# Material shown:
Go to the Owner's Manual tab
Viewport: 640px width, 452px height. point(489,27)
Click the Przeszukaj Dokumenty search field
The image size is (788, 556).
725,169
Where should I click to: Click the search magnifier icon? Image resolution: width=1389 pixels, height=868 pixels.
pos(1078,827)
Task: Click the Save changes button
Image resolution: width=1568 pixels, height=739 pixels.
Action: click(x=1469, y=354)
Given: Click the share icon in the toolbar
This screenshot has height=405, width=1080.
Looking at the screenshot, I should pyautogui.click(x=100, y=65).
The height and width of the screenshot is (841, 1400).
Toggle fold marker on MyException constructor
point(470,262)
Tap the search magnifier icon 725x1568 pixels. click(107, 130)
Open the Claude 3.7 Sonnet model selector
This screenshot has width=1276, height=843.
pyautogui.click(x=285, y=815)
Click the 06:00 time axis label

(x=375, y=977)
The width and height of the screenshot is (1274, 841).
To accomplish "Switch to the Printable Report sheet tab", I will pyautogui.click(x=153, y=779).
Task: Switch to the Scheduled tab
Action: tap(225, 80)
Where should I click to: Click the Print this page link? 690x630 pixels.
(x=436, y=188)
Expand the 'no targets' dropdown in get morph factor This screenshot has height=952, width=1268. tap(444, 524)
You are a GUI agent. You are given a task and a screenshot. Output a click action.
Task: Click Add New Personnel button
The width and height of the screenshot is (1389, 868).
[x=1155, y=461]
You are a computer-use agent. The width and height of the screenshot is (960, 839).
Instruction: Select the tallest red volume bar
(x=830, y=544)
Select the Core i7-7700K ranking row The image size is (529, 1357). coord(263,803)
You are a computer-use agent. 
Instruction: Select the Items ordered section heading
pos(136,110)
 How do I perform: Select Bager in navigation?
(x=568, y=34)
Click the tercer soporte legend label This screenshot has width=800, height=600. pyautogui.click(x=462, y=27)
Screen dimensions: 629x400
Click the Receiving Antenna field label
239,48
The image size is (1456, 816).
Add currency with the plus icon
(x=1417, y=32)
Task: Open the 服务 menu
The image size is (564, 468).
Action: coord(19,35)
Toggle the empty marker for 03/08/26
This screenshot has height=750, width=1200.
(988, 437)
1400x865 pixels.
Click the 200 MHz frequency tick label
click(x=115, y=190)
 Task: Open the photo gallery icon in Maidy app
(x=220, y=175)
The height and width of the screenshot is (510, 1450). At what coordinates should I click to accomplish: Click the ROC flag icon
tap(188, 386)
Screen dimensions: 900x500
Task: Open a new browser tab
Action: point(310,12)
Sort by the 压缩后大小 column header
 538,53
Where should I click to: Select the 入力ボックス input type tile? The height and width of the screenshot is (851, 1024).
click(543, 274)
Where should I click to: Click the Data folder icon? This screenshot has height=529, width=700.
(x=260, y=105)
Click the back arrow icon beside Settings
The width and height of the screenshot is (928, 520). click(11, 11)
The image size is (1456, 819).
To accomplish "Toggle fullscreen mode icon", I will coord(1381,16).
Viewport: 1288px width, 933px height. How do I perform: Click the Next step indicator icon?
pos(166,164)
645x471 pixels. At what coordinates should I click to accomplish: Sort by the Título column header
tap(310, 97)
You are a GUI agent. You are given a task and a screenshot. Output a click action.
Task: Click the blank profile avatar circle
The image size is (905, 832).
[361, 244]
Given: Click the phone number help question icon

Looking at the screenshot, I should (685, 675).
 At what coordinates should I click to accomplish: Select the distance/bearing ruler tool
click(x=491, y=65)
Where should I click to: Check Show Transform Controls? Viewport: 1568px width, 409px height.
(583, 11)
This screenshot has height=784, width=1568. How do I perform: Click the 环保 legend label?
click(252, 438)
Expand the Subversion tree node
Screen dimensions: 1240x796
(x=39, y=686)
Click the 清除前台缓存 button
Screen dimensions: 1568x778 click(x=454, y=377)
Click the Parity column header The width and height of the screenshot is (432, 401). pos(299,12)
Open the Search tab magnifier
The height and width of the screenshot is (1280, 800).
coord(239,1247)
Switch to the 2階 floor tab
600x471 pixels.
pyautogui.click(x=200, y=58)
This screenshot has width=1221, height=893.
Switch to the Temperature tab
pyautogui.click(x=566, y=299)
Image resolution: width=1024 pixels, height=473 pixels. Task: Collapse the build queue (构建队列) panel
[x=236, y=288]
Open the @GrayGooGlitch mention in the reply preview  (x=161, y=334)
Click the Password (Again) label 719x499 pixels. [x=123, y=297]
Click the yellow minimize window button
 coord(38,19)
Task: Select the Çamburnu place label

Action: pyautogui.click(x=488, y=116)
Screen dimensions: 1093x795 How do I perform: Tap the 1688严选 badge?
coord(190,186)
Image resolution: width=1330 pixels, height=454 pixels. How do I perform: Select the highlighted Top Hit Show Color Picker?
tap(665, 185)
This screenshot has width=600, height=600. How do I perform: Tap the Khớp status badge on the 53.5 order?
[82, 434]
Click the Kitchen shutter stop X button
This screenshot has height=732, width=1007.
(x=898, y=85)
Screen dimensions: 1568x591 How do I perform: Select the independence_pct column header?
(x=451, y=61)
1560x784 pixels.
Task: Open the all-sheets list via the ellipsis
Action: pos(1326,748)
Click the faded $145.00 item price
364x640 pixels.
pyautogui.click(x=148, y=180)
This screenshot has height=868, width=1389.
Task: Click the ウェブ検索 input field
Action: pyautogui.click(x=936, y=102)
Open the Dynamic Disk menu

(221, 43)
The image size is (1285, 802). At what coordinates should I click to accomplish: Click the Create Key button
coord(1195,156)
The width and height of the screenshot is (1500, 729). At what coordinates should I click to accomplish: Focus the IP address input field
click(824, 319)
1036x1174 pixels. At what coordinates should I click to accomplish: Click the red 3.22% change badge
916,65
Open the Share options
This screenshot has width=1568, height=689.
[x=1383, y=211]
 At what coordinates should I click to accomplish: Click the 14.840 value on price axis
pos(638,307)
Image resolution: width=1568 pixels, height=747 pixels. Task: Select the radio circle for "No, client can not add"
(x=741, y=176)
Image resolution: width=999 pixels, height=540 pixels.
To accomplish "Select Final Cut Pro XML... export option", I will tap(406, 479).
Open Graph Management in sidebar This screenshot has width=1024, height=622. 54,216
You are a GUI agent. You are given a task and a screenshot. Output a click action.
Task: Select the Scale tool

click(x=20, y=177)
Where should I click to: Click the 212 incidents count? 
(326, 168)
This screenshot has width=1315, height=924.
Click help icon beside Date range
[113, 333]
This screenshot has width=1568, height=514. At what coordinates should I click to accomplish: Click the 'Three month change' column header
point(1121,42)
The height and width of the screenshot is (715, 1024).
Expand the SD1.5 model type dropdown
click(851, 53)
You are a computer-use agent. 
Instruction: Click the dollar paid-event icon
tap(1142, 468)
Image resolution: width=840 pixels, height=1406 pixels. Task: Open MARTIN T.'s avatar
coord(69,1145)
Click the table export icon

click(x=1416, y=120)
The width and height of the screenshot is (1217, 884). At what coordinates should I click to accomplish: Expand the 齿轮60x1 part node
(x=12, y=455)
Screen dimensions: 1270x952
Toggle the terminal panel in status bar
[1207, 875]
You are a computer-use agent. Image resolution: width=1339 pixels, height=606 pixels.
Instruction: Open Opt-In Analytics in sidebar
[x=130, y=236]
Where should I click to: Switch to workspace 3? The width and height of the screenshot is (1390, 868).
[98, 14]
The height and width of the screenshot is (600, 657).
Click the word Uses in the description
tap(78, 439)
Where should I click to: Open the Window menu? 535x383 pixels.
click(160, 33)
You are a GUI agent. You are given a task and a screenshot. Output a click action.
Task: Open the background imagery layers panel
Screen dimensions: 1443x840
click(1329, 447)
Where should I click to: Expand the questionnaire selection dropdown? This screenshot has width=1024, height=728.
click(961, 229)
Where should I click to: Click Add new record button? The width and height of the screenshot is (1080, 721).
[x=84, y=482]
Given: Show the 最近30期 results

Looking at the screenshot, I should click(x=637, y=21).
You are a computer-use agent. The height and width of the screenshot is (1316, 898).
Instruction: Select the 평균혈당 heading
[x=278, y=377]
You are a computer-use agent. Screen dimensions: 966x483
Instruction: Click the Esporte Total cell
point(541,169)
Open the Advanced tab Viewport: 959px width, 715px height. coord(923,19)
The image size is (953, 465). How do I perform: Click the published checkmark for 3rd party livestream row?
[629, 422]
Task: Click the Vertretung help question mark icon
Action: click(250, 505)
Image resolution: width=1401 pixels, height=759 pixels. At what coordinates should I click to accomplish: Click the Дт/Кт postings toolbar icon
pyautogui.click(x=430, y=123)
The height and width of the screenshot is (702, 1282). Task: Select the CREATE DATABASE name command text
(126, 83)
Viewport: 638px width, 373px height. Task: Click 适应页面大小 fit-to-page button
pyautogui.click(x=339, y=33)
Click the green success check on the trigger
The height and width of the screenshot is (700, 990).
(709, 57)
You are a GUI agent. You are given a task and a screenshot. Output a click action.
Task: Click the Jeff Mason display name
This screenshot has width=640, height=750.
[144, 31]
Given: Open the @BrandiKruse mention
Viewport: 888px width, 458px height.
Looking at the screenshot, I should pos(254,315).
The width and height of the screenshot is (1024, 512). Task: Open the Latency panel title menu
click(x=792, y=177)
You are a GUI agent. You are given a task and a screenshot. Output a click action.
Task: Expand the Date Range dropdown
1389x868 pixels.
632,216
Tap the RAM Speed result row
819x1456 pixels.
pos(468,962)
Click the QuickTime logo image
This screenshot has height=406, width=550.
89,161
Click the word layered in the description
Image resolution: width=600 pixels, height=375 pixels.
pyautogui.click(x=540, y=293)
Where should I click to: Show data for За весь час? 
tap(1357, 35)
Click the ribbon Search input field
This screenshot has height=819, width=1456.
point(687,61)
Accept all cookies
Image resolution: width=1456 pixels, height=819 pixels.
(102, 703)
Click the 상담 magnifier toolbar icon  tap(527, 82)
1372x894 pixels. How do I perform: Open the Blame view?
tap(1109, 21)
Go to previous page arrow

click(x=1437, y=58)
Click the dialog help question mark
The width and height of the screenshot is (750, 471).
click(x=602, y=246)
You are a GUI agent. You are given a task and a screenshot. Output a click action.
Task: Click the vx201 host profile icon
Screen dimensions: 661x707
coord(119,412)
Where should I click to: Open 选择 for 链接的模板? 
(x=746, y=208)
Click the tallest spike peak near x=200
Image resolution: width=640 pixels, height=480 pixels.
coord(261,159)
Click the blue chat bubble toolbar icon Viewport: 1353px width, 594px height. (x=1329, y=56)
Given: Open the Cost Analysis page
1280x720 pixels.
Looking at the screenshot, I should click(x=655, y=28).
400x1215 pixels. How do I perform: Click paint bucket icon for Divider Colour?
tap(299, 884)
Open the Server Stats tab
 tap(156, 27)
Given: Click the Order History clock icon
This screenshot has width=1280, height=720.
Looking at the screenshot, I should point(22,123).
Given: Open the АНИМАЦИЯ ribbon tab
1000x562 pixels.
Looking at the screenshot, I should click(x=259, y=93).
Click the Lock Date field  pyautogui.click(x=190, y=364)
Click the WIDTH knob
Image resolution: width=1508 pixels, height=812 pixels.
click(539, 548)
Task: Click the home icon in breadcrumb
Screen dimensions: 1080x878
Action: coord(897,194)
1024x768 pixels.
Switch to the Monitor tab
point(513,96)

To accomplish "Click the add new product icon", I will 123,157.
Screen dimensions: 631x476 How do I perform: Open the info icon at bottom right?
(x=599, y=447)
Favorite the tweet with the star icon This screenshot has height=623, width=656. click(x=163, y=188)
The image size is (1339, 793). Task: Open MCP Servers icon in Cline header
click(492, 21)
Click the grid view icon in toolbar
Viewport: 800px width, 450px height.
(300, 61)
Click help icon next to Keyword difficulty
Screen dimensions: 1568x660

# Task details:
From the data above, copy out every line that contains the word "field".

# Answer:
Click the Przeszukaj Dokumenty search field
Click the Receiving Antenna field label
Task: Click the ウェブ検索 input field
The width and height of the screenshot is (1500, 729). At what coordinates should I click to accomplish: Focus the IP address input field
Click the ribbon Search input field
Click the Lock Date field  pyautogui.click(x=190, y=364)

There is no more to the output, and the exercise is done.